Aims: AZD0837 is a novel oral anticoagulant investigated in clinical studies for stroke prevention in patients with atrial fibrillation (AF). It is bioconverted to its active form, AR-H067637, a potent, specific and reversible thrombin inhibitor. The effects on coagulation biomarkers were correlated with the pharmacokinetic (PK) exposure of AR-H067637 to guide selection of the effective dose regimen for a confirmatory efficacy study in AF patients.
Methods: Blood samples were obtained from 601 AF patients randomized to one of four doses of AZD0837 (blinded treatment) or dose-adjusted vitamin K antagonists (VKA, open treatment) for 3-9 months. A pharmacodynamic model was developed to describe the time course of the AR-H067637 exposure dependent effects and the effect of VKA on fibrin D-dimer. The thrombin generation measured ex vivo in venous plasma was also investigated.
Results: The PK exposure of AR-H067637 was stable with an interindividual variability of 33% and no or minor influence of patient demographics or comedications. For AZD0837, D-dimer levels decreased with more rapid onset than for VKA. The decrease in D-dimer levels correlated with steady-state plasma concentrations (C(ss)) of AR-H067637, with a maximum decrease of baseline D-dimer levels estimated to approximately 60% for both AZD0837 and VKA therapy. The effect on thrombin generation correlated closely with the plasma concentration of AR-H067637.
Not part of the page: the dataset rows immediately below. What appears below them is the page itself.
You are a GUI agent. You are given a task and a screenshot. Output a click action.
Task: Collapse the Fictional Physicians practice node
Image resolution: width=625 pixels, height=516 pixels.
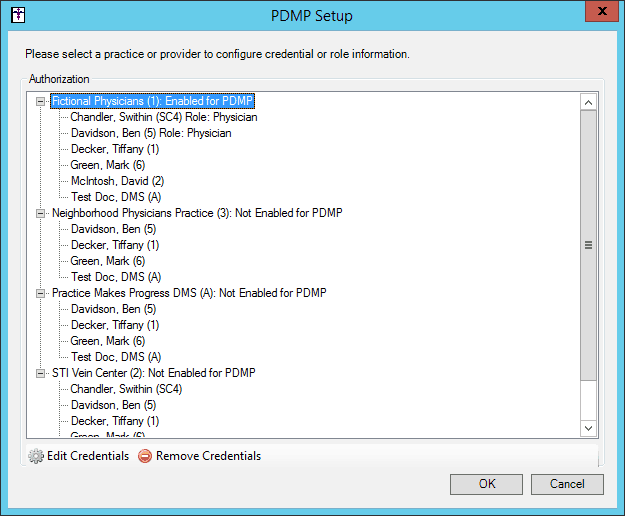point(40,101)
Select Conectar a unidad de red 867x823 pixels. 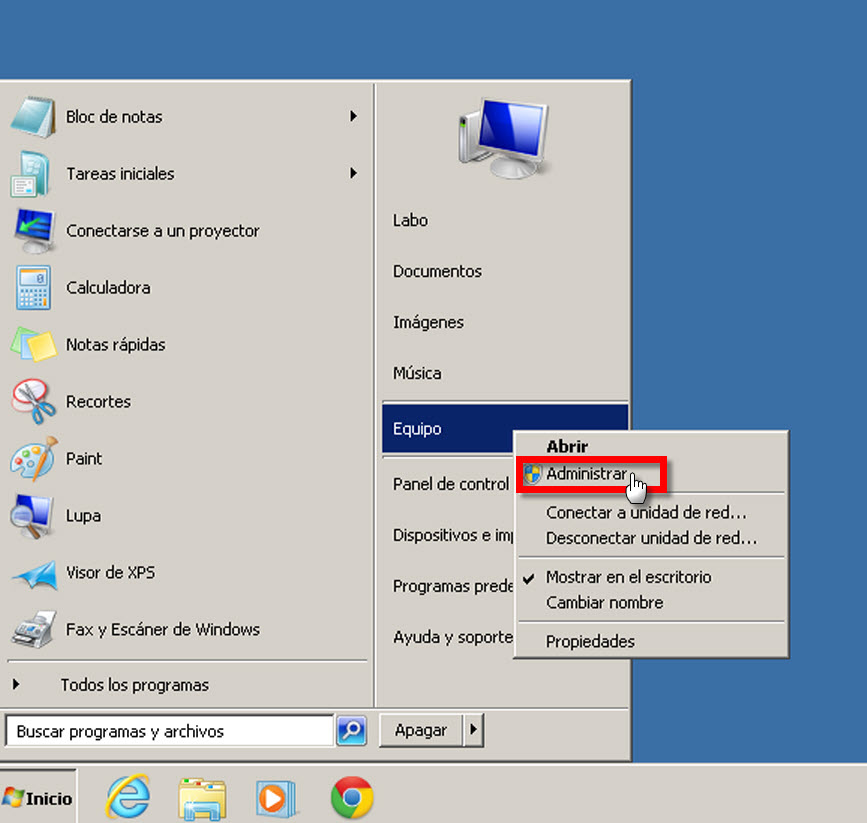646,513
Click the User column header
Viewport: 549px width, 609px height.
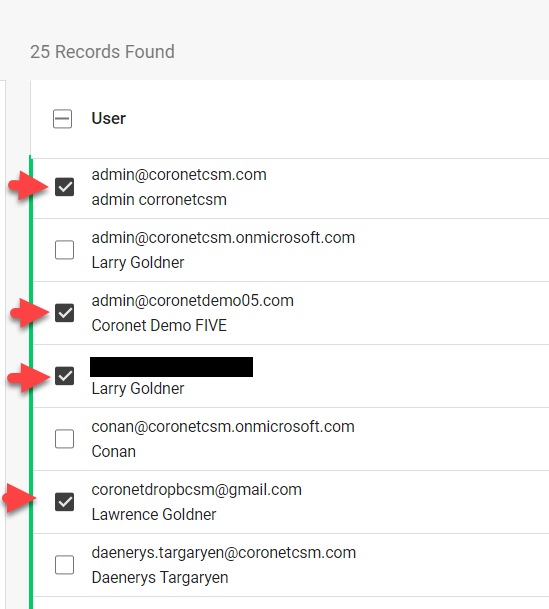[x=109, y=118]
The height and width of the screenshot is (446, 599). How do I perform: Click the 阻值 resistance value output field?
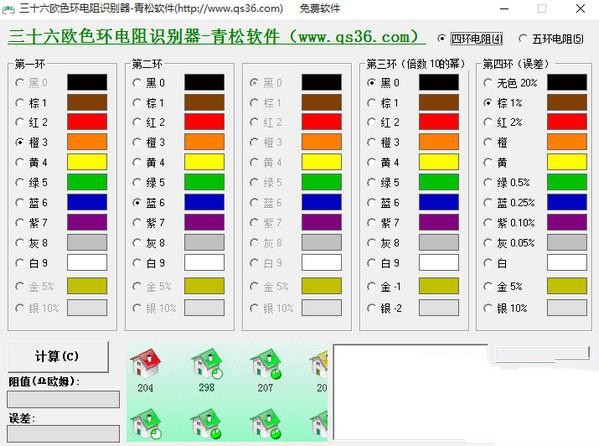coord(63,399)
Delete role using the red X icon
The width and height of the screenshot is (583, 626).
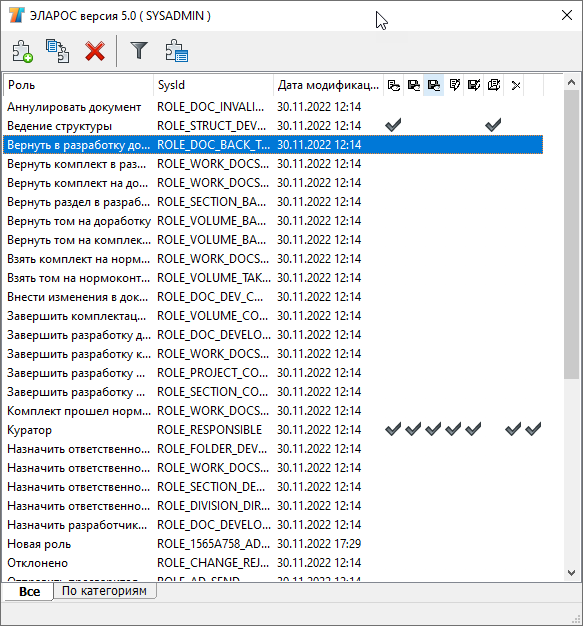click(95, 51)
Conclusions: The effects on thrombin generation and fibrin D-dimer levels correlated with the plasma concentration of its active form and provided comparable effects to well-controlled VKA therapy at an exposure at least corresponding to the 300 mg once daily dose of AZD0837.
Keywords: anticoagulants; atrial fibrillation; exposure-response; pharmacodynamics; pharmacokinetic; thrombin.
© 2015 The British Pharmacological Society.